A powerful example of this shift in thinking is the finding that attitudes toward robots have shifted over the course of the past 20 years (Turkle, 2011). In the early years of robots, children tended to have doubts that robots could substitute for the human interaction they clearly preferred. But 20 years later, children were not so sure. Once robots could speak and express caring responses, American youth became less sure that robots were poor substitutes for the human touch. Now both children and adults are much more likely to believe robots can meet the needs of elderly persons. The importance of this shift, according to Turkle, is not so much the robots’ capabilities but in the transformation in the way young people see humans.

Research suggests that technological advances have had a significant influence on the way children and adolescents regard themselves and others. In some of Turkle’s early work (2004), many MIT and Harvard computer specialists tended to see their minds as computers, information processing organs, machines housed inside their bodies. At that time, such a mechanistic view of human being was found primarily among those who built computer systems. Today, however, this ideology has spread beyond those who work in information processing.

In perhaps the most troubling example of our shift in attitude, research is now indicating that technology has increasingly become a companion. There was a computer program designed at MIT in the 1970’s, called ELIZA, which engaged in dialogue in the style of a psychotherapist. A user could type a thought and ELIZA reflected back in language that offered support or asked for clarification. To “My father is making me angry,” the program might respond, “Tell me more about your father.” Subjects went from benign statements/questions like “How are you?” to “My girlfriend left me” within four or five interchanges.  Four decades later, after the first version of ELIZA, artificial intelligence known as “bots” present themselves as companions to the millions who play computer games on the Internet. It has come to seem natural to “converse” with bots on a variety of matters, from routine to romantic. Participants take the small step from having one’s “life” saved by a bot met in a virtual world to feeling affection toward it. A poignant and disturbing example of this shift in attitude was capture in the recent film, “Her,” starring Joaquin Phoenix. (For those who haven’t seen it, I highly recommend it!)
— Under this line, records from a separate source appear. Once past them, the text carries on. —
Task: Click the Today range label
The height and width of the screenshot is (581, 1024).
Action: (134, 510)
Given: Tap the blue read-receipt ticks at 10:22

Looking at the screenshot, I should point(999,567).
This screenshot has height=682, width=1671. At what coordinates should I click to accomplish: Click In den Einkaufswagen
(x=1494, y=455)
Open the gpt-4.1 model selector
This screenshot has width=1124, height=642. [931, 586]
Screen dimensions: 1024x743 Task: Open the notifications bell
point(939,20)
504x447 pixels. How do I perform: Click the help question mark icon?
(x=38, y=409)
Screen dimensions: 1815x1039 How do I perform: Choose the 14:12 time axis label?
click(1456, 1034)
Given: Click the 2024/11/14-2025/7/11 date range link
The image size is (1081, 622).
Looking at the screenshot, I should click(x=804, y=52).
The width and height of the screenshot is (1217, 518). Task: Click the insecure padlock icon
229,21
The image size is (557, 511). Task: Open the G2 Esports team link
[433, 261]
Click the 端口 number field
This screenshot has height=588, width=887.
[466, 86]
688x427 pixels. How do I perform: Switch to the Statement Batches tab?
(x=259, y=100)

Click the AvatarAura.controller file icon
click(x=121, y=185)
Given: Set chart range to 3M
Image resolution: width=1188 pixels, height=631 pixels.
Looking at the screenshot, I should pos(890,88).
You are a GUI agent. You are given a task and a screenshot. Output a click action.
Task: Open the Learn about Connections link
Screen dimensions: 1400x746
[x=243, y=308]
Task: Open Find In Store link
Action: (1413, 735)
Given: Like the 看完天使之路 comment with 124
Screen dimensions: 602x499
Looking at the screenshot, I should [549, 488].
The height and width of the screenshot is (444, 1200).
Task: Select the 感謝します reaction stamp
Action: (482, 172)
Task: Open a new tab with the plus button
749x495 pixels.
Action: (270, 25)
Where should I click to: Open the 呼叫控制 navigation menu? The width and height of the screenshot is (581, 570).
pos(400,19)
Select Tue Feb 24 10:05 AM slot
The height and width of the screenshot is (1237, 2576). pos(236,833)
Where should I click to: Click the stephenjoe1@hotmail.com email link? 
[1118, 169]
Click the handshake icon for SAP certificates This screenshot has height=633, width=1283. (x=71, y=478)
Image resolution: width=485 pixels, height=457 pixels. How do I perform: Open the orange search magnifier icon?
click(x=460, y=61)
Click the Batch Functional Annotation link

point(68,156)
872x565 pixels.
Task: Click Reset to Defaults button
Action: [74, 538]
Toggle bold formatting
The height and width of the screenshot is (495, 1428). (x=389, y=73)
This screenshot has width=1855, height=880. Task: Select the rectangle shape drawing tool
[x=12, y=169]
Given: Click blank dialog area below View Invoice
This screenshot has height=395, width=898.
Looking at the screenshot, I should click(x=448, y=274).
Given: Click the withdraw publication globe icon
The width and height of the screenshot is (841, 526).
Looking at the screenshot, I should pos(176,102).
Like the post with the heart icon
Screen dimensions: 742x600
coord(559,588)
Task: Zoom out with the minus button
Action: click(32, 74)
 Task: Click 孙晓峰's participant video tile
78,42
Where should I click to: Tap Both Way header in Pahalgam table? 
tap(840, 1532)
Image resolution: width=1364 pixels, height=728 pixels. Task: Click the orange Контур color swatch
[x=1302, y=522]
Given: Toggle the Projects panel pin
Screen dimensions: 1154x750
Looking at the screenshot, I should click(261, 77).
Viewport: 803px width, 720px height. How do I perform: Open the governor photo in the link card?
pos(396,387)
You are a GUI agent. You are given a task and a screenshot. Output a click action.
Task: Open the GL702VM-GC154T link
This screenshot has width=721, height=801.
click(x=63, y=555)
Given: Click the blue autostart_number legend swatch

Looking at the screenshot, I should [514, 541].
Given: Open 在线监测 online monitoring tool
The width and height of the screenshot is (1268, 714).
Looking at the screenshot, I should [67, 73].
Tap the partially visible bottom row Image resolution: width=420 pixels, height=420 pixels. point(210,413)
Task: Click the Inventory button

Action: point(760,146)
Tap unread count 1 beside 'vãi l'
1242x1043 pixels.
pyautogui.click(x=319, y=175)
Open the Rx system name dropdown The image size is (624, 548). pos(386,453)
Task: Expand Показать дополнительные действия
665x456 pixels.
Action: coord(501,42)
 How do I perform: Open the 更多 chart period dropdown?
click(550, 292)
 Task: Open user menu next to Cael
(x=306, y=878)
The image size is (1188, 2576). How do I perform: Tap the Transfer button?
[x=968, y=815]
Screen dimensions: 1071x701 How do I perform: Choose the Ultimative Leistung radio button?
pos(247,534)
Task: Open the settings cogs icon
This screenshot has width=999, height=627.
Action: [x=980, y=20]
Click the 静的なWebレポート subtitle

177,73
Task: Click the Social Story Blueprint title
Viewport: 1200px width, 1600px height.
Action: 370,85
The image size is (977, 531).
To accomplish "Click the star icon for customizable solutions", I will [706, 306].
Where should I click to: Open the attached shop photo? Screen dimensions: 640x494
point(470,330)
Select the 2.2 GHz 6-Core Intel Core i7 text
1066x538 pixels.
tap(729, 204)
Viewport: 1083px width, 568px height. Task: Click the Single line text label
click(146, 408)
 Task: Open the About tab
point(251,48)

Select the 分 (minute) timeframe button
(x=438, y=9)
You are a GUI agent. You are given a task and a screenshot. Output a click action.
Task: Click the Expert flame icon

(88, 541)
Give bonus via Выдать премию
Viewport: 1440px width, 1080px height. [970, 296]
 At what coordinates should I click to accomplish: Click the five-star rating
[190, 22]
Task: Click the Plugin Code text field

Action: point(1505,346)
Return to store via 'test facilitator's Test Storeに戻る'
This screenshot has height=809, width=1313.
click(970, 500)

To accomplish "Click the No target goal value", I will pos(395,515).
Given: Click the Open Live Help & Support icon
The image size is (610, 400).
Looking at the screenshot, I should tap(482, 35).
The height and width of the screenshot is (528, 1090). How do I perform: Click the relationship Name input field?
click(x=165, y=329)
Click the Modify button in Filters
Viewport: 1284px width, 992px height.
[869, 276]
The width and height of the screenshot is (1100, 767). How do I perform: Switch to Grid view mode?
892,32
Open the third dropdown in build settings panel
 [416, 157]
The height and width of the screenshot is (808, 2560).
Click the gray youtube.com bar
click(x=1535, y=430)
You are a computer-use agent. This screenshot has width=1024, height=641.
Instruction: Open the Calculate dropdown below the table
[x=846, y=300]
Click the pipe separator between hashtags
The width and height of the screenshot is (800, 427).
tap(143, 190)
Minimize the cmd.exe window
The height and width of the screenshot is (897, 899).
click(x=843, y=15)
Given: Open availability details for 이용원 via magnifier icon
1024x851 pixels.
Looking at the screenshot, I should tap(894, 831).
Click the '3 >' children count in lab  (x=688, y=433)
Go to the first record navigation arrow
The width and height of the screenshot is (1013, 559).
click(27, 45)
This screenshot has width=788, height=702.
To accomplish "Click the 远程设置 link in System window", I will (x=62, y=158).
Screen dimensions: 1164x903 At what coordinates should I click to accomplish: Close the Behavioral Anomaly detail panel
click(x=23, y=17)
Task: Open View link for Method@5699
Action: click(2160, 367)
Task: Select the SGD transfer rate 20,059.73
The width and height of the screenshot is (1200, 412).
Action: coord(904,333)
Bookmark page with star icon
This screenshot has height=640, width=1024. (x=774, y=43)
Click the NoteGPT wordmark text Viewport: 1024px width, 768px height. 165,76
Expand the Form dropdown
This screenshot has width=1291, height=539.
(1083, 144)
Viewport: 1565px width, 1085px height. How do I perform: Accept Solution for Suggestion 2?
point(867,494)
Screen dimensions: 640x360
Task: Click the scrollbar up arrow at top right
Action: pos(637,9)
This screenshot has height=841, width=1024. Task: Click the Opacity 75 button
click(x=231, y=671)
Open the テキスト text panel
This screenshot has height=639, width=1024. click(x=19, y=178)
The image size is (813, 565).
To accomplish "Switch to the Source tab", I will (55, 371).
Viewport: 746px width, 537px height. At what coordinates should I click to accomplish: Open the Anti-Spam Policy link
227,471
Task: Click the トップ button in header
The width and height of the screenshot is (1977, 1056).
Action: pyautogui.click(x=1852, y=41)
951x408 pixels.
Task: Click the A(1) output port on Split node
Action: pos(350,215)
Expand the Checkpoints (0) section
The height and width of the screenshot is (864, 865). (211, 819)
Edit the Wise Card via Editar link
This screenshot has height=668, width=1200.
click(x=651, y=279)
A natural outcome of this attitudinal shift is the contemplation of “Computer Psychotherapy.” In the late 1970’s, there was considerable reticence about computer psychotherapy, but soon after, opinions shifted. The arc of this story does not reflect new abilities that machines to understand people, but people’s changing ideas about psychotherapy and the workings of our own minds, both seen in mechanistic terms. Thirty years ago, psychotherapy or psychoanalysis, was seen as a context for coming to see the story of your life in new terms. This happened through gaining insight and developing a relationship with a therapist who provided a safe place. Today, many see psychotherapy less as an investigation of the meaning of our lives and more as an exercise to achieve behavioral change or work on brain chemistry. There is now increasing research that shows a greater willingness to enter into a relationship with a machine if people think it will help them feel better. This attitudinal shift risks many things – our souls, our humanity, our sense of self.